- DIRECTIVE -
Resume the patent description of the device for crushing and cutting plant material, continuing from its last sentence.

- SUPPLIED TEXT -
## BEGIN
Patent Publication Number: US-4923130-A

Title: Device for crushing and cutting plant material

Description:
TECHNICAL FIELD 
     This invention relates to apparatus which is adapted to cut, tear, and compress plant materials such as branches, cuttings or the like. After passing through the apparatus the plant material is in a condition for disposal, including use of such material as compost. 
     BACKGROUND ART 
     My U.S. Pat. No. 3,735,933, issued May 29, 1973, discloses an apparatus for the disposal of cuttings or the like which is adapted to cut, tear and to press such cuttings to prepare the same for composting. The apparatus of this prior patent utilizes a pair of adjacent, generally parallel contra-rotating rotors. Each of the rotors has circumferentially-spaced blades at a rake angle in the direction of rotation, with the blades of one rotor overlapping those of the other rotor during rotation. In U.S. Pat. No. 3,735,933, each rotor includes at least 12 blades disposed at a rake angle of about 20 degrees. 
     DISCLOSURE OF THE INVENTION 
     The present invention also relates to apparatus for the disposal of cuttings or the like utilizing a pair of adjacent, generally parallel, contra-rotating rotors to cut, tear, and compress plant material. However, apparatus constructed in accordance with the teachings of the present invention incorporates several novel features which contribute to the efficiency and effectiveness of the apparatus as compared with that disclosed in U.S. Pat. No. 3,735,933. 
     In particular, the present invention includes a housing defining an interior and an inlet and outlet communicating with the interior. A pair or rotors is rotatably mounted within the interior and define a passageway therebetween between the inlet and the outlet. Each of the rotors includes a cylindrically-shaped core member and a plurality of generally uniformly-spaced blades projecting outwardly from the core member, each said blade having a positive rake angle, spaced sides, and a distal end. The distal end has a flat surface disposed at substantially 90 degree angles to the sides and interconnected to the sides along sharp edges. 
     The rotor blades of the present invention operate considerably more efficiently than the blades of the apparatus disclosed in U.S. Pat. No. 3,735,933. The rotor blades of the present invention are particularly superior when performing their initial function of qrasping and grabbing branches and other objects being fed to the rotor and allow branches of larger diameter to be passed therebetween. Further, the present blades cooperate to more effectively crush the material passing through the rotor, a result which is particularly desirable when the material is to be used as compost or mulch. 
     The rotors of the apparatus disclosed herein are also cheaper in construction and lighter in weight than the rotors shown in U.S. Pat. No. 3,735,933. And, since the ends of the blades of this invention are essentially squared-off, they are easier to maintain in sharpened condition.
## END
- EXCERPTED RECORDS -
## BEGIN
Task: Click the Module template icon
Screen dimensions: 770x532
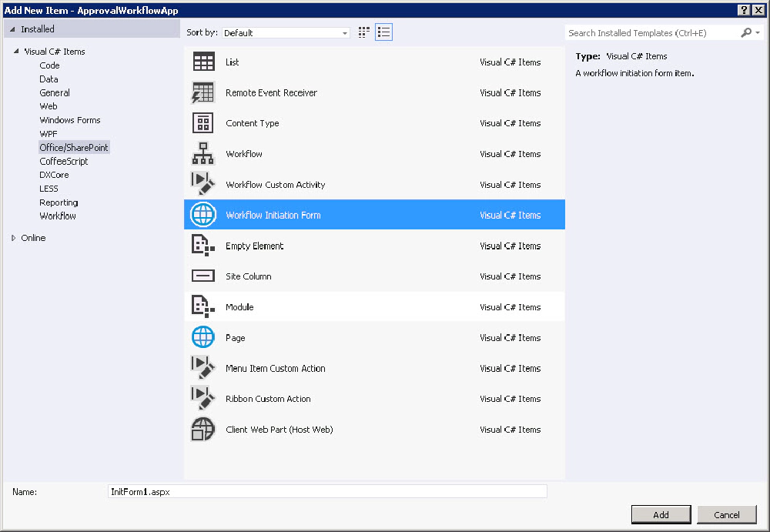Action: (x=203, y=306)
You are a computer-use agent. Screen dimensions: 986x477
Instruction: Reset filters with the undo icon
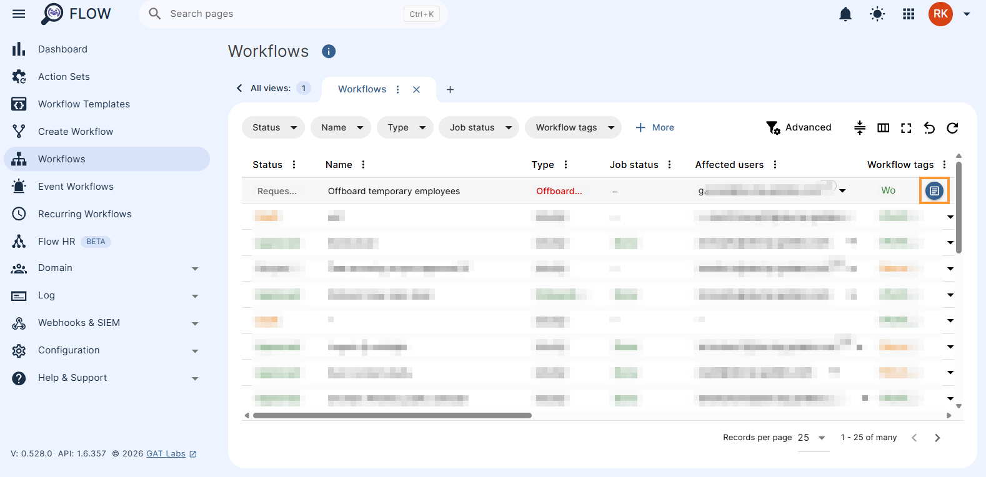929,128
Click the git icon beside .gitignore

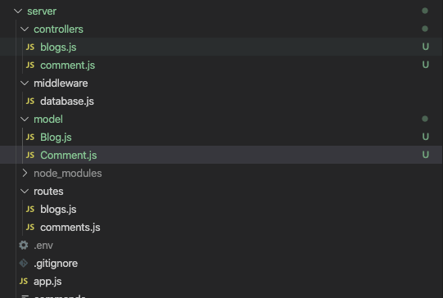pyautogui.click(x=24, y=264)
## END
- TASK OUTPUT -
     In the illustrated preferred embodiment of the invention, the rake angle of the blades is substantially 36 degrees and six blades project outwardly from the core member. Each core member comprises a shaft and a tubular spacer secured to the shaft and the blades, each said tubular spacer being shorter than the shaft to which the tubular spacer is secured whereby the ends of the tubular spacers ar adapted to define thrust-bearing surfaces. These structural elements may readily be secured together, as by welding. 
     Another novel feature of apparatus constructed in accordance with the teachings of the present invention is a deflector plate in operative association with at least one of the rotors. The deflector plate has a terminal portion in close proximity to the distal ends of blades on its associated rotor whereby the deflector plate terminal portion is adapted to be engaged by material adhering to the blade distal ends upon rotation of the rotor and to remove such material from the rotor. The deflector plate terminal portion includes a terminal edge and a deflector surface leading from the edge and adapted to direct material removed from the blade distal ends away from the rotor.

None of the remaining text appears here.